Harley-Davidson was not the first American motorcycle company -- though it's got the highest brand name recognition. Indian is actually the first motorcycle manufacturer, having debuted in 1901 -- two years earlier than Harley-Davidson.
Indian currently offers a stable of 16 motorcycle models. With so many to choose from, how does one go about making the best selection? Go for what visually strikes at your heart strings first and then determine whether that choice meets your riding purposes and style, and falls within your budget. Indian prices range from $8,999 to $36,999.
I saddled up in the Indian Scout Series, which displays a retro flavor with a more modern flair. The 2018 Indian Scouts are all liquid-cooled rather than air-cooled, which makes for a highly visible non-conventional departure from their predecessors, while the suspension is basically conventional.
The entry-level Indian Scout and the Indian Scout Bobber share the same powertrain, while the Scout Sixty is detuned and has one fewer gear. A two-up Indian Scout is available with such optional accessories as a chrome driver backrest, chrome highway bars, passenger pegs, a passenger pillion, a quick release mid-height windshield, tan saddlebags, and a tan tank pouch.
From a personal point of view, the base-model Indian Scout best portrays the currently popular retro small cruiser trend, while the Indian Scout Bobber depicts the popular, minimalist "Bobber" movement, with very little "bling," bobbed front and rear fenders, inverted rear view mirrors, and sinister blacked-out persona. It's also lower and is strictly a solo bike.
Power for the Scout Bobber comes from an 1123cc (or 69-cubic-inch) liquid-cooled Indian V-Twin with closed loop electronic fuel injection, a 60mm bore and split dual right side exhaust with a crossover. Claimed horsepower is rated at 100, while the torque generated is 72.2 lb.-ft. at 5,900 rpm.

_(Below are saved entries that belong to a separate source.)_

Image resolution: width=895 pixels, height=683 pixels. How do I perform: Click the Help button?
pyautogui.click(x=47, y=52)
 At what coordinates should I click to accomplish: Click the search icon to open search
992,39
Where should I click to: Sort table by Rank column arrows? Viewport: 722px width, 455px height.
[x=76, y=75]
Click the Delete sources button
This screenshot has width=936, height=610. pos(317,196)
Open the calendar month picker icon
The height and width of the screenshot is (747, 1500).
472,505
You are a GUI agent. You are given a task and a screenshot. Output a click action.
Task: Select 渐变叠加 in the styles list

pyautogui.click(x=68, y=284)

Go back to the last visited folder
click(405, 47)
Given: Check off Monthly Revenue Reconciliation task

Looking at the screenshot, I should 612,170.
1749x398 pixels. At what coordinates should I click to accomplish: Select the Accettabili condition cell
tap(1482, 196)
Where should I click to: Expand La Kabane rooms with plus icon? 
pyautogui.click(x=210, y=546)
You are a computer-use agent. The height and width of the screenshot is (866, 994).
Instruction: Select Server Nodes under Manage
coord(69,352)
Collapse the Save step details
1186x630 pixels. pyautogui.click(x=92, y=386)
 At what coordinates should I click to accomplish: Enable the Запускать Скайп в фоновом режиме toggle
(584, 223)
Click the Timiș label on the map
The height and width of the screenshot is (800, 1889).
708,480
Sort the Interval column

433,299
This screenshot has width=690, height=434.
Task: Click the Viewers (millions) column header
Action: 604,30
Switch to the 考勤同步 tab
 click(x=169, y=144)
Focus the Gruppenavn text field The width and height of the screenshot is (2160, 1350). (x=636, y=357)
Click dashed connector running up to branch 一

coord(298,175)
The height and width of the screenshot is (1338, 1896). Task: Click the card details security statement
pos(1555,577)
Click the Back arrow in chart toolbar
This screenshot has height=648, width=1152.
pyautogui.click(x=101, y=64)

A six-speed sequential manual transmission gears the engine's output to the rear wheel through a gear-drive wet clutch primary drive to the final left-side belt drive.
The suspension setup consists of 41mm telescopic forks up front with 4.7 inches of travel and rear dual adjustable coil-over shock absorbers with 2.0 inches of travel, set at an exaggerated rake, paying homage to the 1920 Scout's hardtail look. The new Scout Bobber rolls on Kenda K761 (made for Indian) 130/90-16 73 H M/C front and 150/80-16 71H M/C rear tires, mounted on Black painted 5-tri-spoke alloy wheels.
My 2018 Indian Scout Bobber wore a flat matte black finish on its bodywork, which featured hard edge lines on the fuel tank and front and rear fenders. The solo "old school" low seat was done in durable, weather-resistant Desert Tan leather. The base price was set at $11,499 with the final sticker coming to $11,849.
The initial reaction to viewing the Indian Scout offerings is that they're relatively small. They sit low and display a rather austere retro image. There are no faux cooling fins on the engine, but rather ribbing that is structural and matches other aluminum-toned accents.
Acceleration comes rapidly and torque is available on demand -- a lot of it for a bike this size. The new Scout Bobber comes as a solo bike, adding to its early heritage. Foot controls are set forward and the handlebars are well positioned and reach back to the rider, all making for a basically comfortable riding position. The seat, though small, is surprisingly comfortable with its 25.6-inch height.
The Indian Scout Bobber is exceptionally well balanced with its low center of gravity, which allows for easy, fluid handling at all speeds; the lean angle is enough to bolster confidence in high-speed cornering; and the price is affordable and is certainly as appealing as the appearance. The 2018 Indian Scout Bobber is a cool bike for the money. Adding some convenience touches is recommended for extended rides, but the basic Bobber is ideally suited for shorter cruises.